*** Opening Data to examine ***

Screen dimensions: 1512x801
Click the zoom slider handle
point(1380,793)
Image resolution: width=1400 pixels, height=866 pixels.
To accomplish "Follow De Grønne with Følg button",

*** Closing Data to examine ***

Lines from the one holding "Image resolution: width=1400" through the last line of the material are to be repeated exactly; no other lines belong in the answer.

Image resolution: width=1400 pixels, height=866 pixels.
To accomplish "Follow De Grønne with Følg button",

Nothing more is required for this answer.